私たちの体も代謝によって常に入れ替わっています。皮膚の細胞は28~42日くらいでターンオーバー(代謝)しているといいます。小腸の上皮細胞は24時間で入れ替わっているようですから、まさに一日一生、毎日新鮮な状態をキープしているのです。骨の細胞も3~5年もするとすべて入れ替わるようです。マクロビオティックでは全身の細胞は7年もすると全て入れ替わると言っていましたが、最新の研究では、全てというのはちょっと大げさで、10年くらいかかる細胞もあれば、20年してもなかなか入れ替わらない細胞もあるようです。とはいえ、私たちの細胞の大半は7年もすると入れ替わっているのです。
「ゆく河の流れは絶えずして、もとの水にあらず」で始まる鴨長明の方丈記の世界観が、私たちの体の中でも起こっていたのです。フランスにも「変われば変わるほど変わらない」という諺がありますが、これも私たちの体の動的平衡を言ったものでしょう。生命は常に流れの中にあって、その一時の現象が今であるのです。
マクロビオティックを提唱した桜沢如一は無双原理12の定理という理論を提唱していて、その中のひとつに「万物万象は一時的な安定の陰陽の集合体である」という論理があります。これはまさにルドルフ・シェーンハイマーの動的平衡と同じことなのです。
動的平衡は、「食が命」を基本とするマクロビオティックをある意味で裏付けるものだと思います。さらに、細かいところでは、それぞれの病気の原因が特定の食べ物の過剰にあるということも示唆しています。例えば、胆のうをX線撮影する時、生卵を飲んで撮影すると胆のうが鮮明になるということは、卵が胆のうへ集中するということであり、卵の過剰摂取は胆のうや胆のうに隣接して密接に関係する肝臓への影響が大きいということも推察できます。実際に、胆のうの病気を発症した人の食歴をみると卵や卵を使った料理をよく食べてきた傾向が強いのです。

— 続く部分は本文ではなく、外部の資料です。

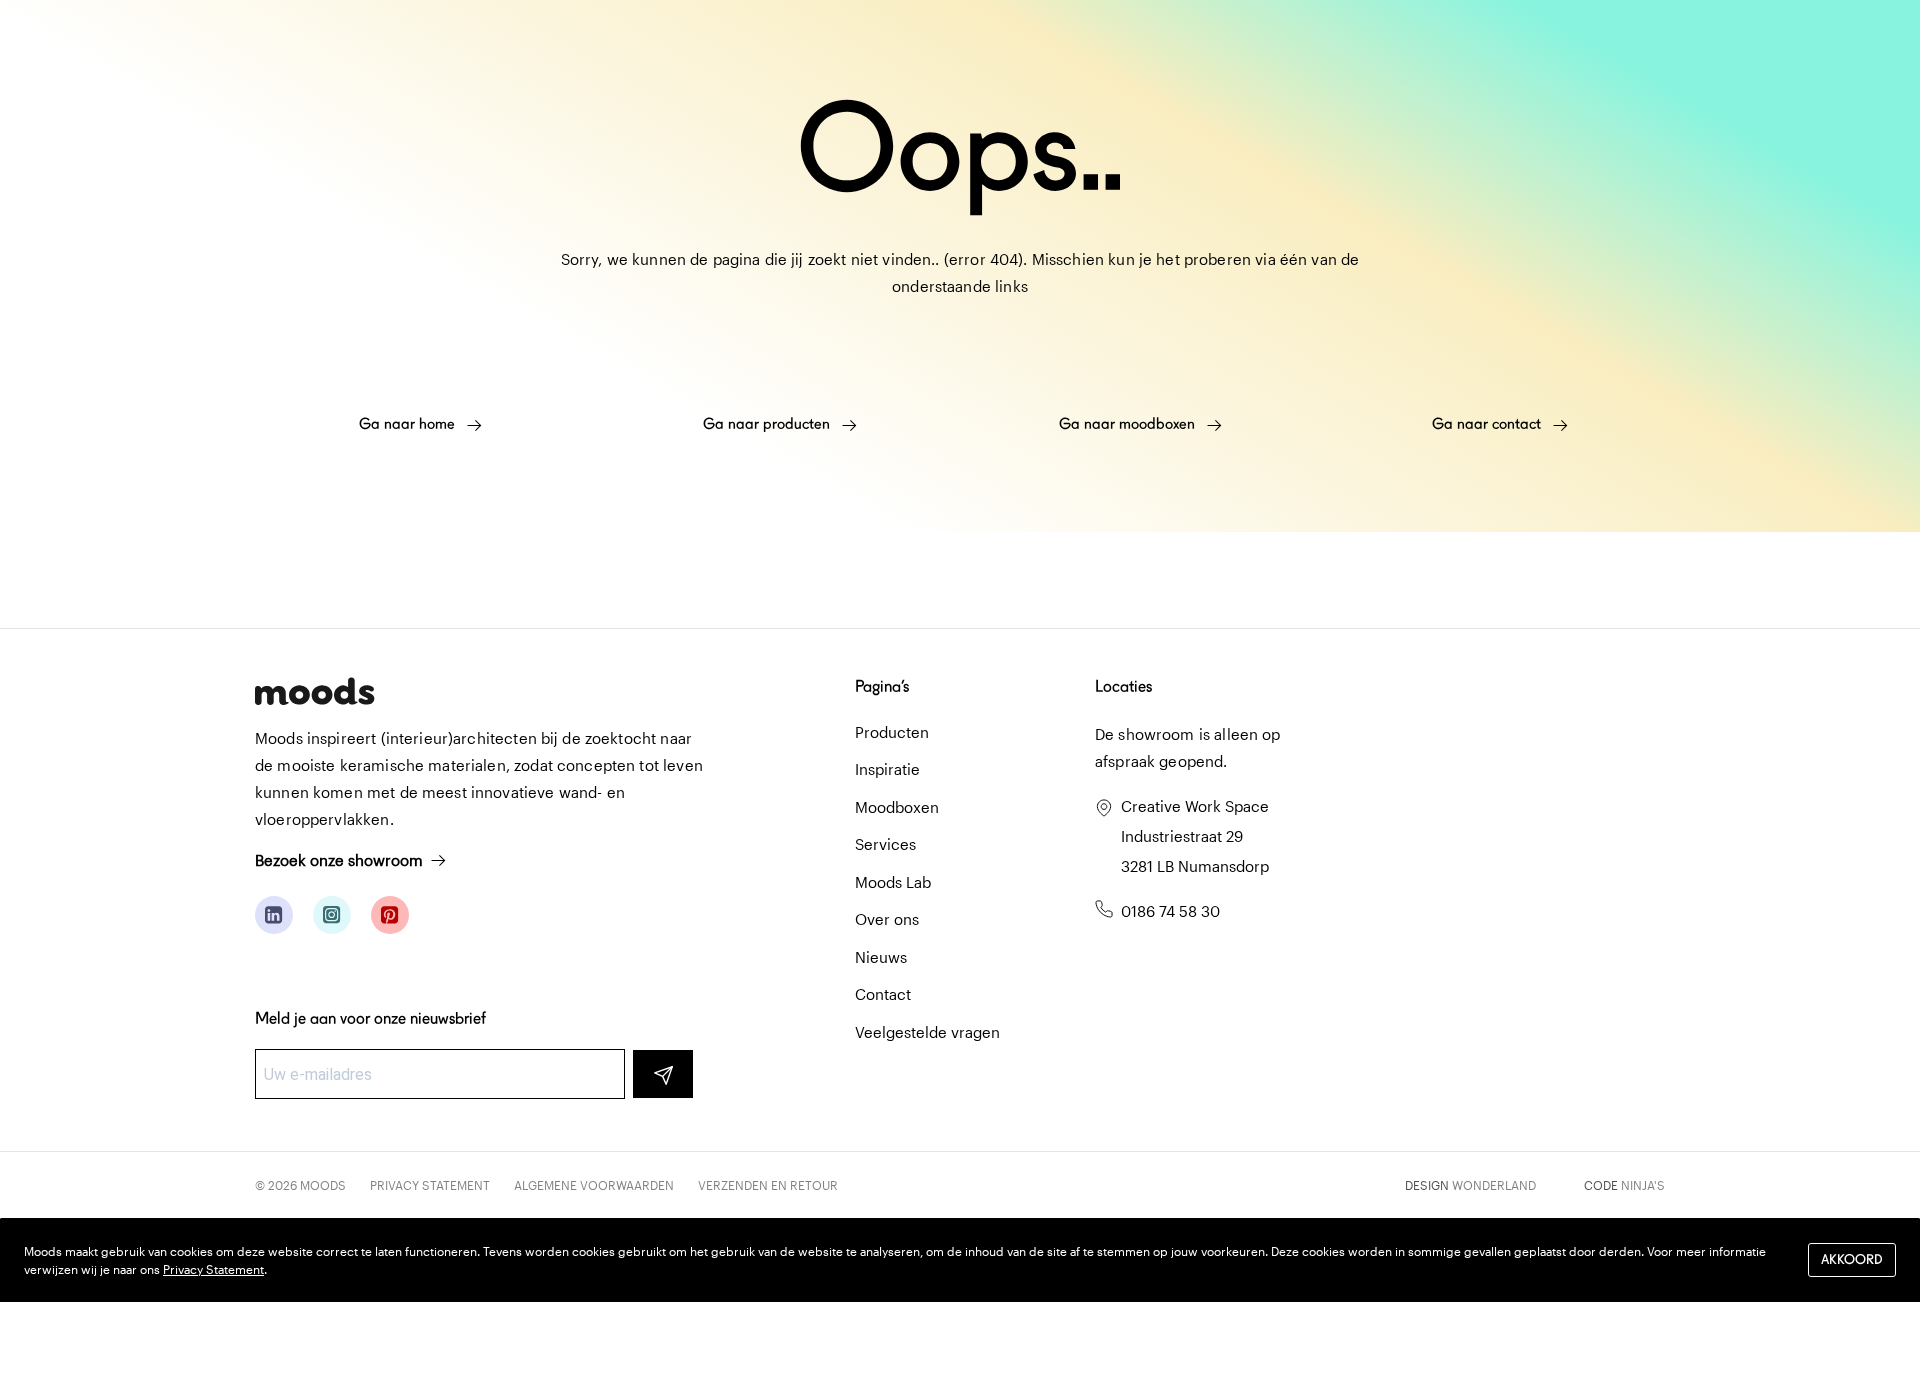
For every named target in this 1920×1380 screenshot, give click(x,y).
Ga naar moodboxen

現代人は、多種多様な食べ物を食べています。過去の歴史上でもっとも多種多様な食べ物を食べているのが現代の人々です。そのため、病気の種類も多種多様で、原因不明の難病も数知れません。鴨長明がいうように、私たちの体の細胞も、川の流れのように滞りなく流れていたら、健康であるはずです。流水腐らず、というように、流れに障りがなかったら健康であるのです。私たち日本人の体の流れを滞りなく流すことができる食べ物が、ごはん(おコメ)、みそ汁、漬物(野菜)です。伝統的に何千年と食べられてきた食べ物は、時代の検証を受けています。日本人には和食が、日本人の動的平衡を維持するとても大切な食生活であるのです。